Bernard Cretier had one of Chicagoland’s longest-running French restaurants, Le Vichysoisse, way northwest in Lakemoor (McHenry County); when Phil Vettel reviewed it in 1996, the headline referred to it being nearly 20 years old then, but it soldiered on with classic French food to 2014, a 38-year run. I never went there, but I have a story that comes from the days of doing the Key Ingredient chef video series for the Reader with Julia Thiel, when Cretier was one of the first to turn us down:

The best rejection was from chef Bernard Cretier, who’s run the far-northwest-suburban French restaurant Le Vichyssoise in McHenry County since the mid-70s; Luke Creagan of Pops for Champagne, who’d gone there as a kid, suggested him. Julia called Cretier and explained the concept. His first question before turning it down: “What ees a Chicago Reader?”

I haven’t seen any obituaries as I write this; the news came from longtime reviewer Sherman Kaplan on Facebook, who also noted the passing in April of a 1970s figure I did not know about, Reinhard Barthel, who had the Tower Garden restaurant in Skokie and Cafe 36 in LaGrange, both acclaimed suburban restaurants—the latter was known for serving game that Barthel and his son hunted themselves. There’s an obituary here.

WHAT MIKE ATE

Tony Hu, onetime “mayor of Chinatown” who remains an important figure with Lao Sze Chuan and other restaurants, opened a new restaurant on the Wentworth side of the Chinatown mall sometime during lockdown last year, called Hunan Cuisine.
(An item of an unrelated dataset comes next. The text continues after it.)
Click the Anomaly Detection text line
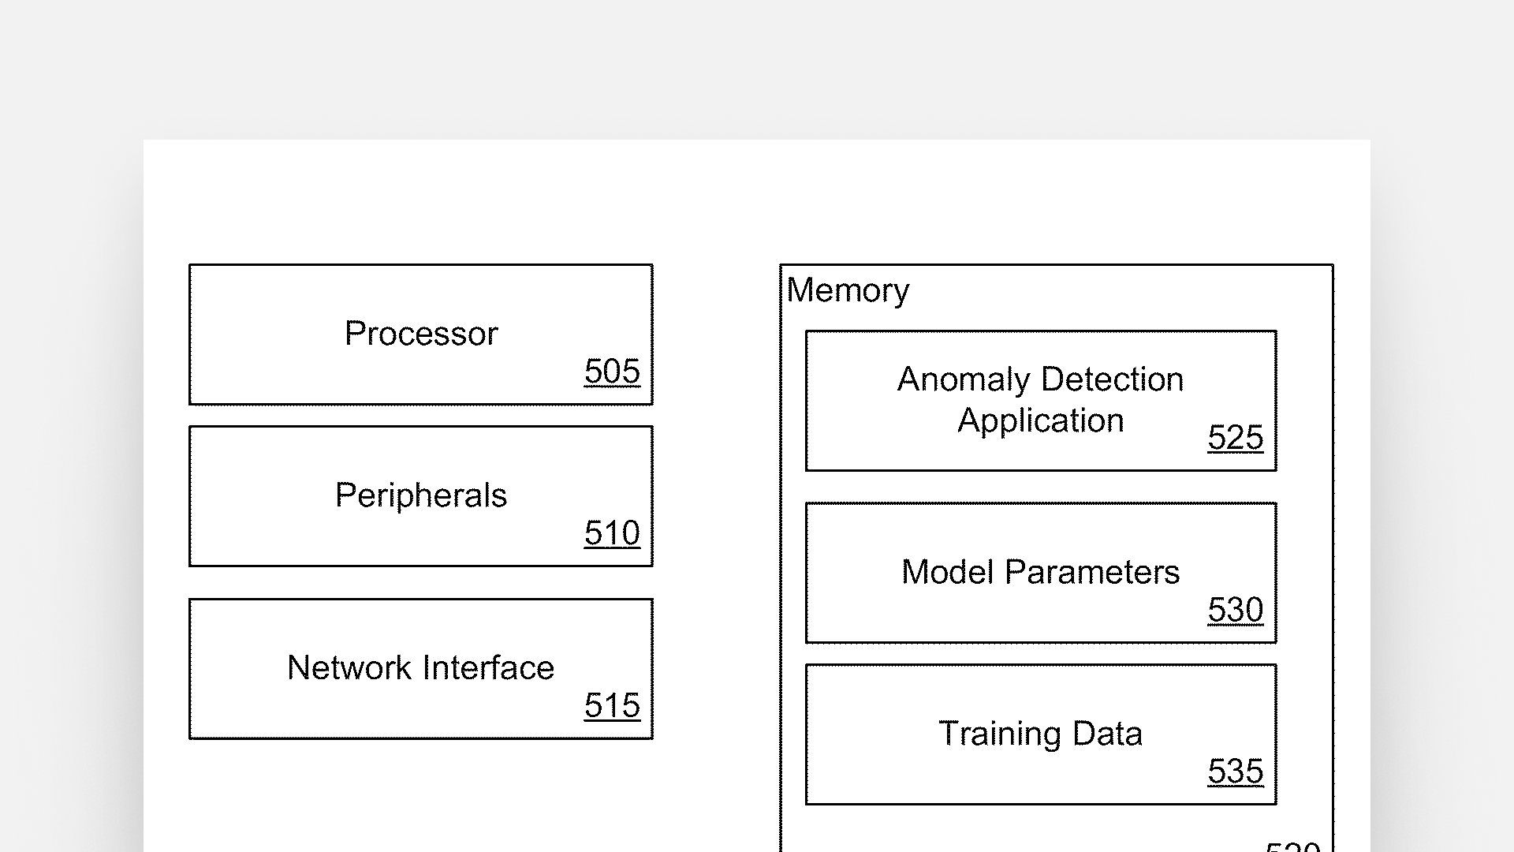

The menu looks like those of most Tony Hu restaurants, some specialties of the designated region but a lot of his other greatest hits—nothing wrong with that. What I found difficult as hell is that the only menu is the QR code-activated one on your phone—and this is a typical Chinatown menu that would run to 8 0r 10 pages, each with two dozen items. So you’re kind of thrown onto the things you already know and recognize, because trying to comprehend a menu of such scope on a tiny screen is maddening. And that’s not the only thing about this hip-looking but somewhat sparsely decorated and staffed spot that seems a bit makeshift, or temporary, like it’s holding the space for the real, future restaurant.
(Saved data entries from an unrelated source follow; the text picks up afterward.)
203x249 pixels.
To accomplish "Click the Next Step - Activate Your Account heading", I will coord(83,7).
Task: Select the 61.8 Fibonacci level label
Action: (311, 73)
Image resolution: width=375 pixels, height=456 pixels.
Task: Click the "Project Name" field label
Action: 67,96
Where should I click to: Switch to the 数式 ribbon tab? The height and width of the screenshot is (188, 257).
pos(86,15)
Happily, one in our party knew Hunan dishes better than the rest of us, and we cobbled together a decent assortment of what they do. A dish called preserved pork with radish was probably the tastiest, though such the tiny diced pieces were beyond my chopstick skills; I also really liked the wok hay of a noodle dish, Xiang Hunan special fried noodle. Stewed whole fish with sour pickled chili, hacked-apart pieces of fish in a yellow sauce, tasted way better than it looked; besides the bile-colored sauce, one of our party said the fish looked like it had been dropped from a great height. Napa cabbage with labadou (fermented soybeans) was uninteresting, but cauliflower with preserved pork, basically a dry hot pot dish, was satisfying enough. One thing to note—nearly every dish was basically priced in the high teens, so I wouldn’t recommend this for a solo lunch; you’ll want a group to spread the cost and allow more dishes. My first return (not counting 88 Marketplace) to Chinatown since publishing this right before lockdown, it reminded me of what I love about Chinese food, and Tony Hu’s food, but also suggests that getting it together post-lockdown is as hard for Chinatown as it is for everywhere else.

And what’s the lovely Ina Pinkney holding in the photo this week? It’s a Boston cream doughnut, a newish pastry item at Kasama, which reinvents all the parts of that Dunkin’ Donuts staple—brioche dough, a caramelized cream center, and the bottom crispy with melted sugar. It’s fantastic, don’t miss it—especially as Kasama is pivoting to focus on breakfast and lunch, which is to say, they’re dropping dinner hours, both from a lack of staff and a lack of nighttime customers.